:: EXERCISE ::
Write out the entries exactly. None of the pictures should appear in the copy.

:: Extracted data entries ::
§
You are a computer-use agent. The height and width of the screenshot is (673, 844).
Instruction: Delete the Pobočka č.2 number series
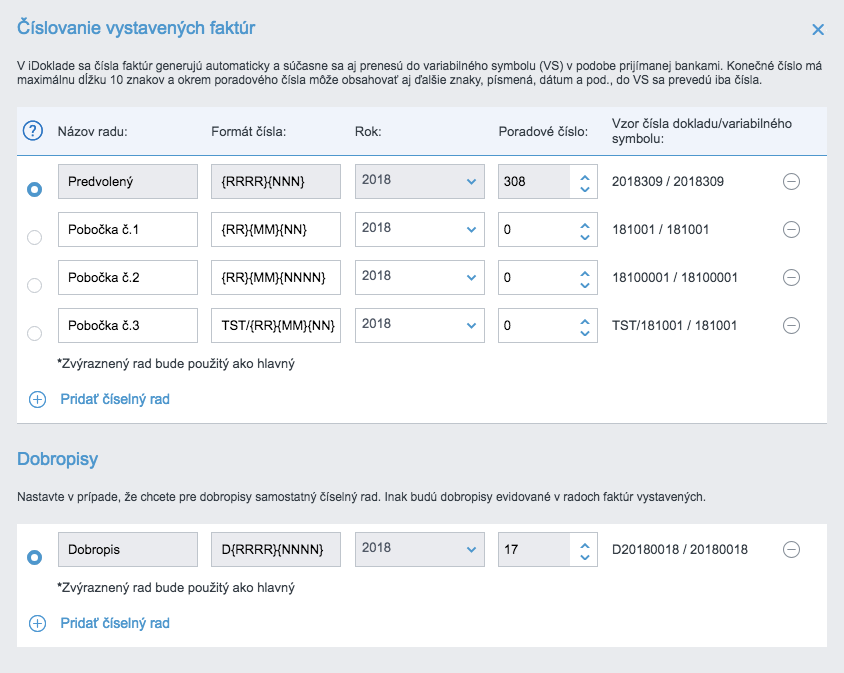coord(791,277)
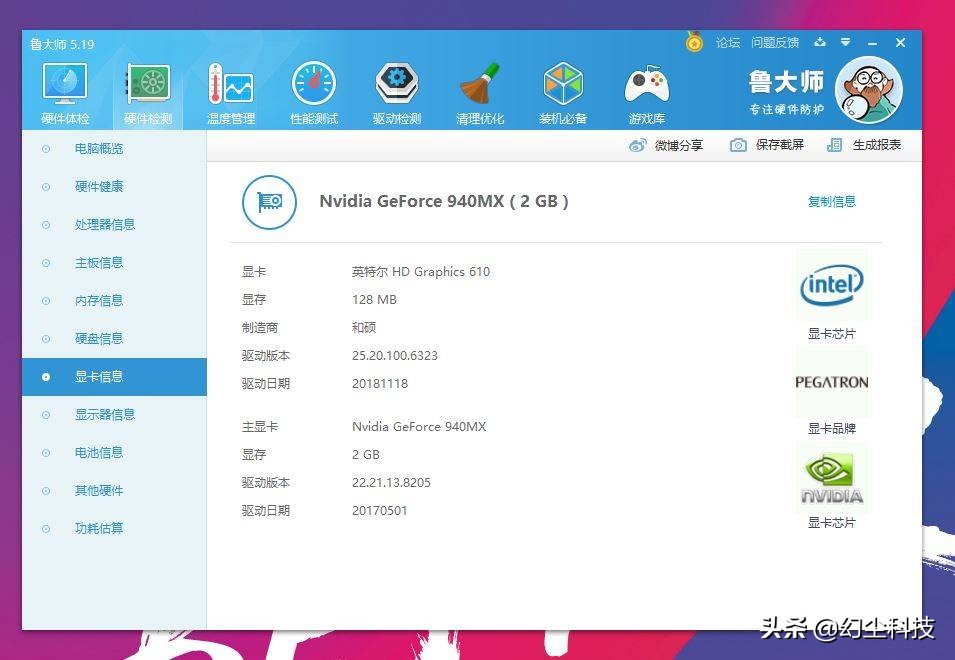
Task: Open the 游戏库 game library
Action: pos(646,90)
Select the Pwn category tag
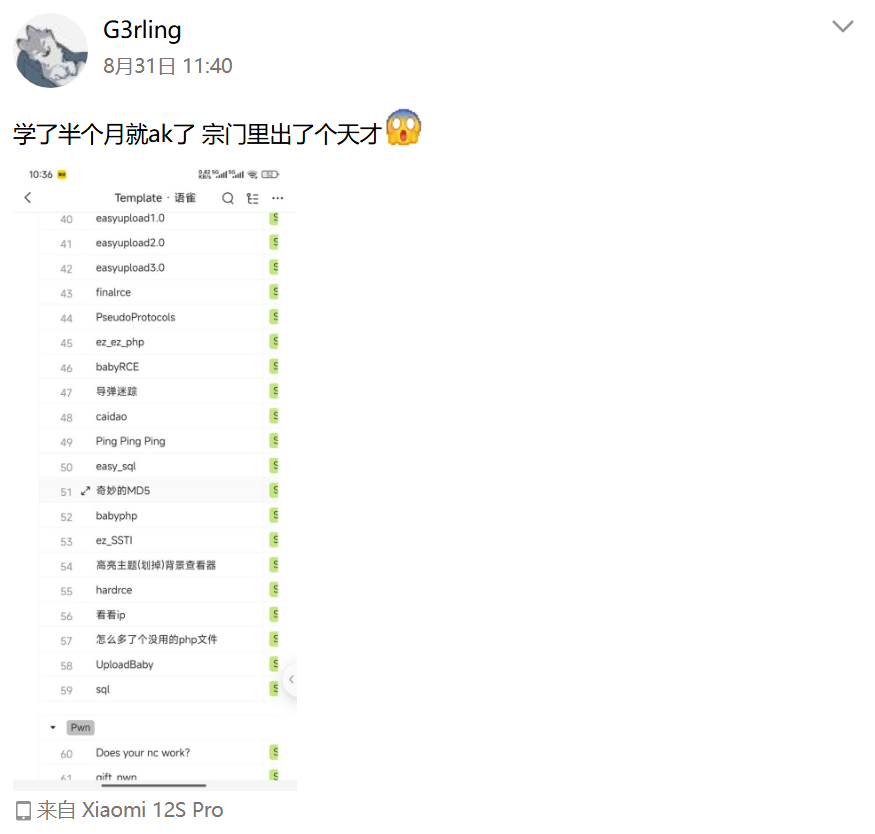This screenshot has height=834, width=875. 81,727
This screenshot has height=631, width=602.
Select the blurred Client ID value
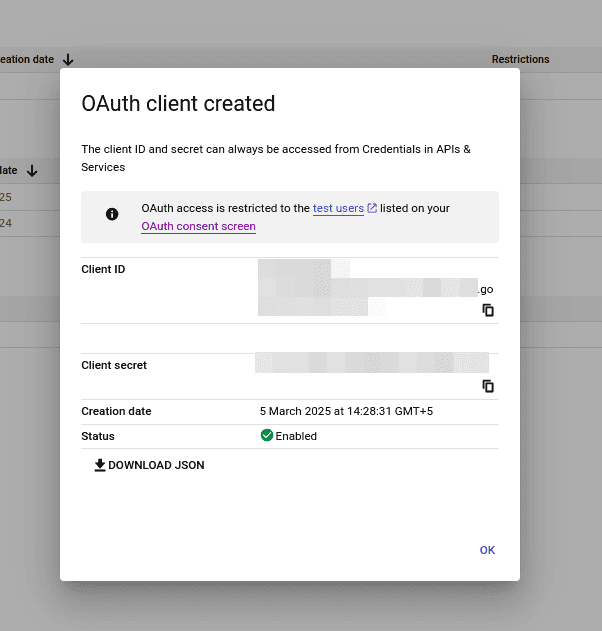click(366, 288)
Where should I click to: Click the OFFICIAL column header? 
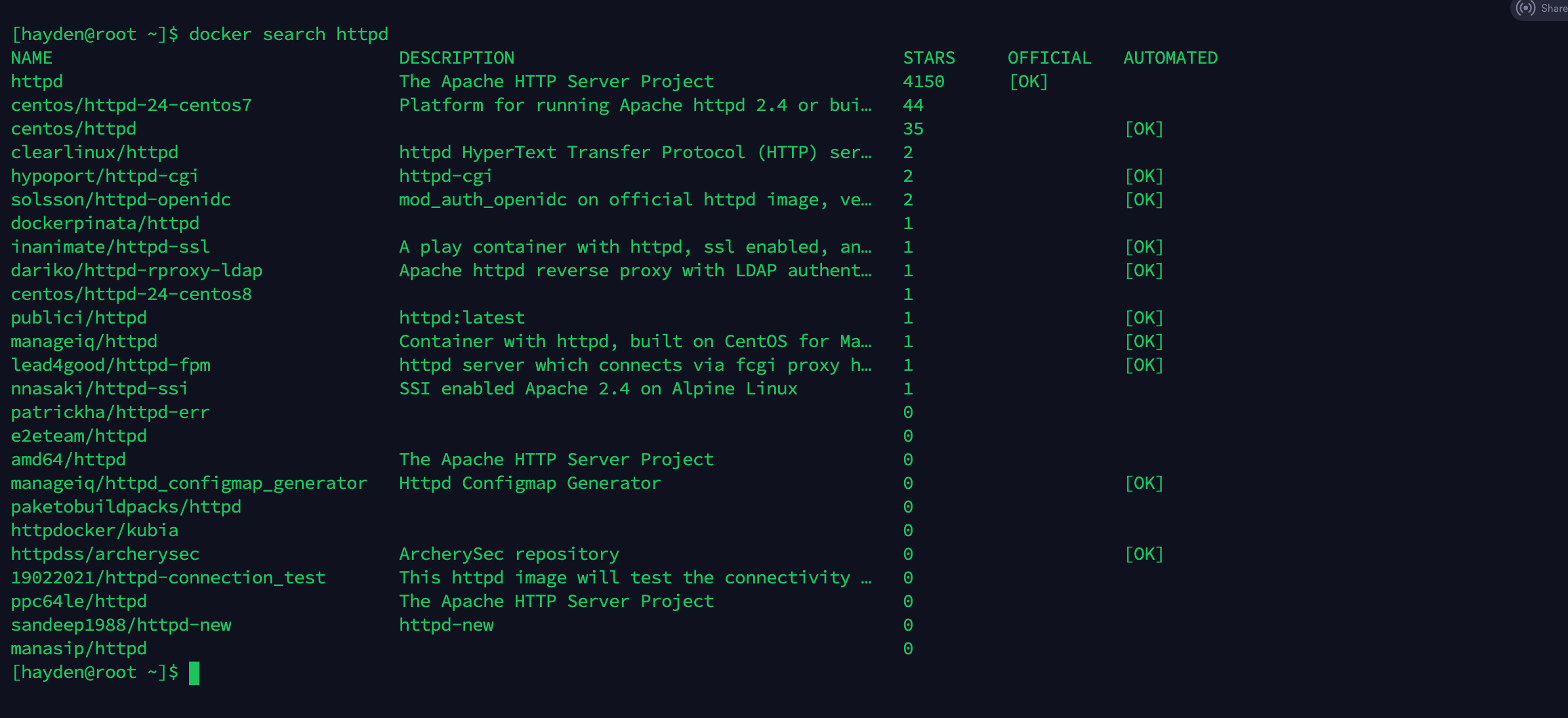pyautogui.click(x=1049, y=58)
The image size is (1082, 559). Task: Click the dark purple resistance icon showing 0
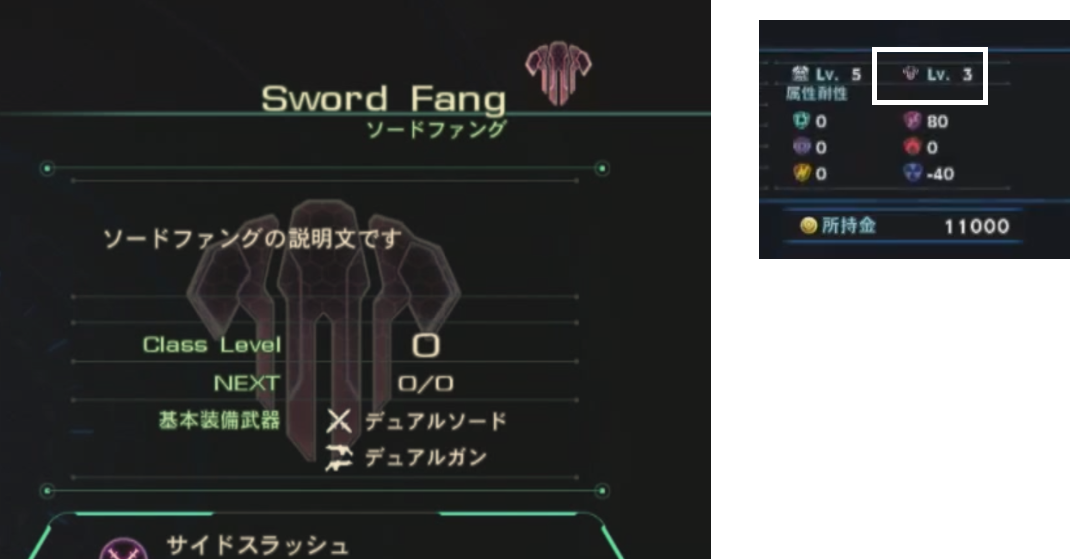click(801, 146)
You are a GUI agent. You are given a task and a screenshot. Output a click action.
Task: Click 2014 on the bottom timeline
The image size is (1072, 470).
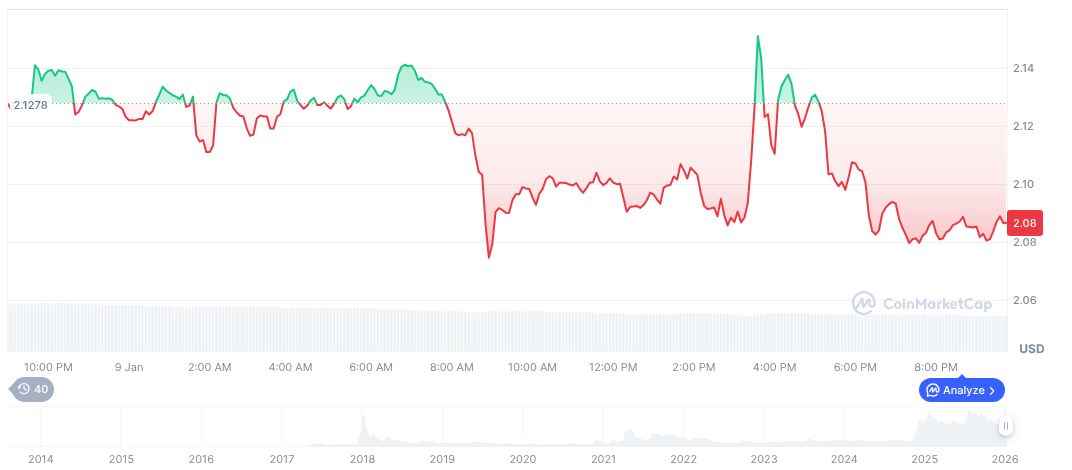(41, 459)
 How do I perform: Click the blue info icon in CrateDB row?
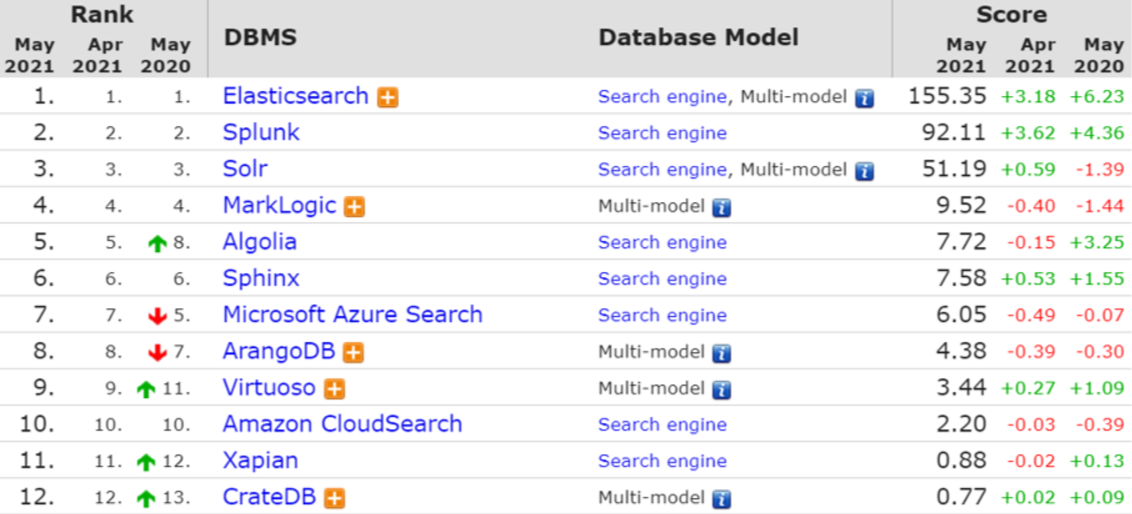[722, 499]
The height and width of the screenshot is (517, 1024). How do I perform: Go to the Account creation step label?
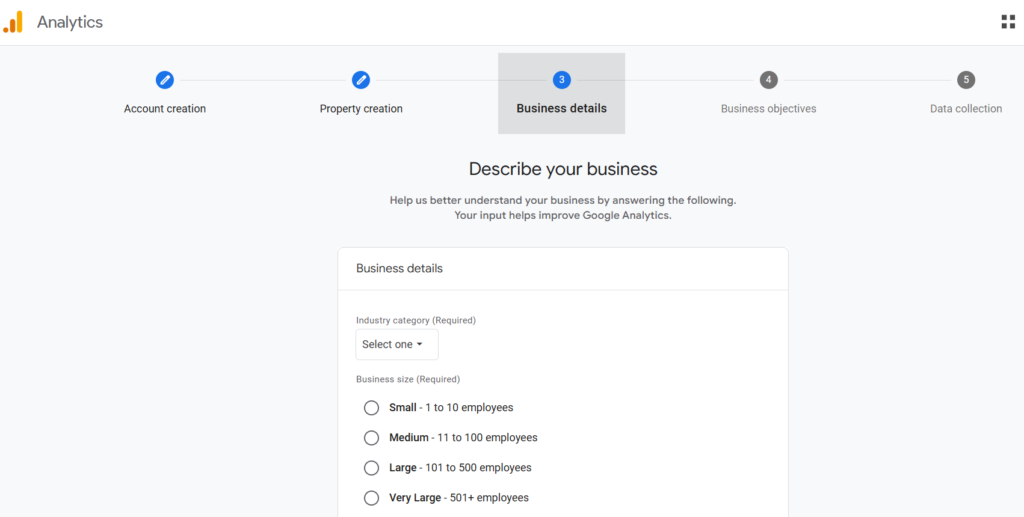165,109
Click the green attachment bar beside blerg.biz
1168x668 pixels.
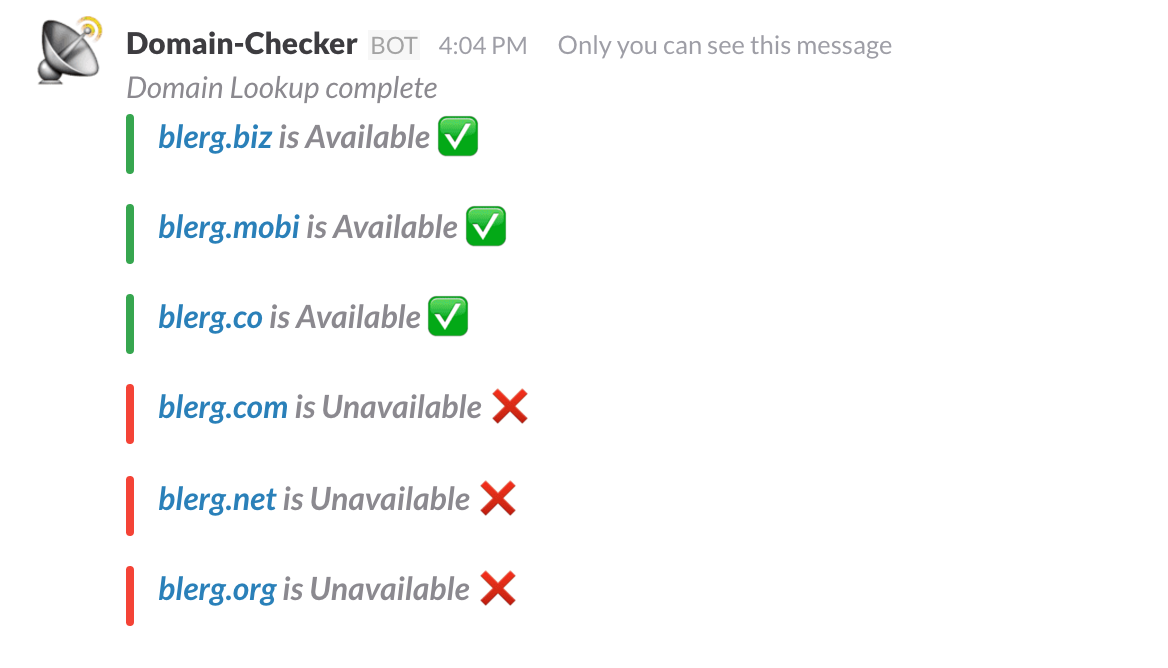point(130,144)
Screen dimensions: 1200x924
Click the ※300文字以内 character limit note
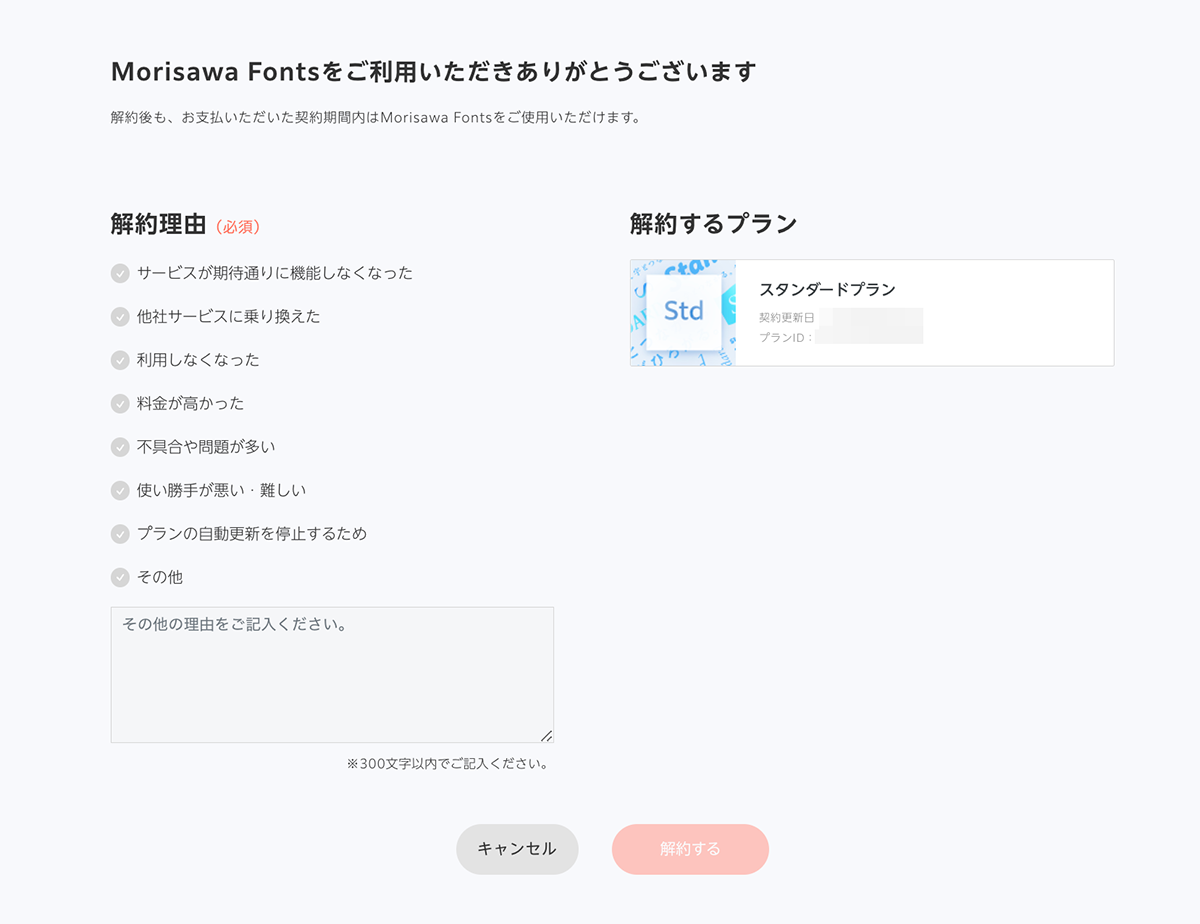point(447,763)
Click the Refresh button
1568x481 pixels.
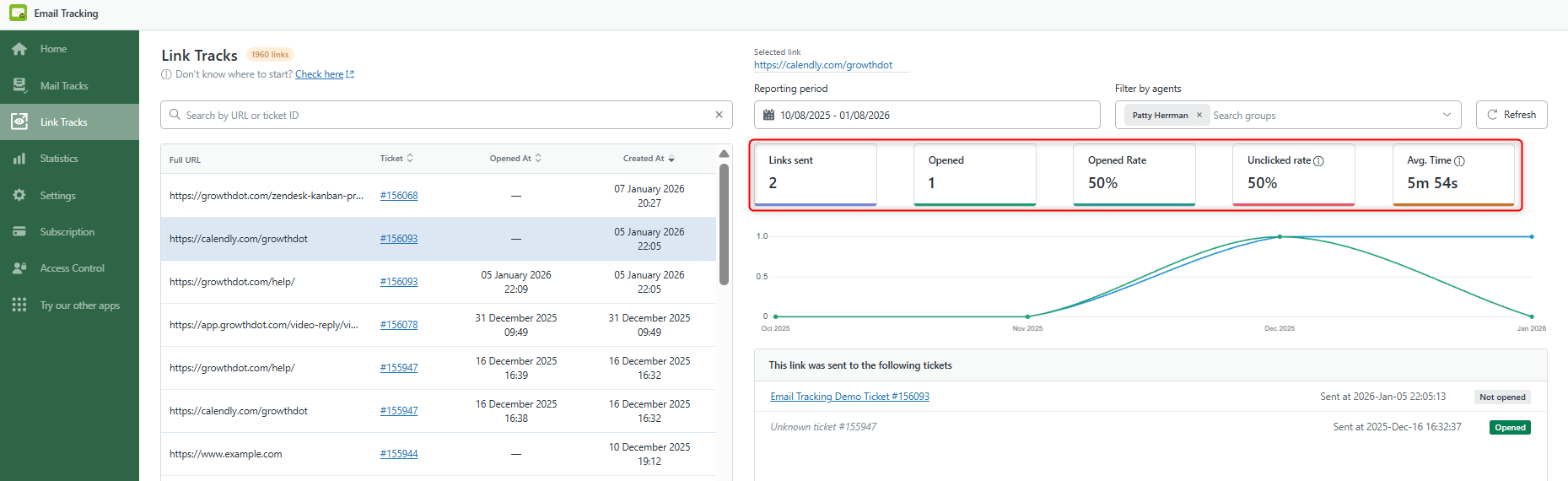pos(1511,115)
§
:: TASK OUTPUT ::
You are a computer-use agent. The height and width of the screenshot is (673, 844).
Instruction: Delete the Pobočka č.2 number series
coord(791,277)
Task: Open the 游戏库 game library
Action: pos(646,90)
Select the Pwn category tag
This screenshot has height=834, width=875. 81,727
This screenshot has height=631, width=602.
Select the blurred Client ID value
click(366, 288)
Where should I click to: Click the OFFICIAL column header? 
pyautogui.click(x=1049, y=58)
The image size is (1082, 559). Task: Click the dark purple resistance icon showing 0
click(801, 146)
You are a GUI agent. You are given a task and a screenshot. Output a click action.
Task: Click 2014 on the bottom timeline
The image size is (1072, 470).
(41, 459)
 How do I perform: Click the blue info icon in CrateDB row?
[722, 499]
The height and width of the screenshot is (517, 1024). How do I perform: Go to the Account creation step label?
165,109
Click the green attachment bar beside blerg.biz
1168x668 pixels.
point(130,144)
Screen dimensions: 1200x924
Click the ※300文字以内 character limit note
point(447,763)
Click the Refresh button
1568x481 pixels.
pos(1511,115)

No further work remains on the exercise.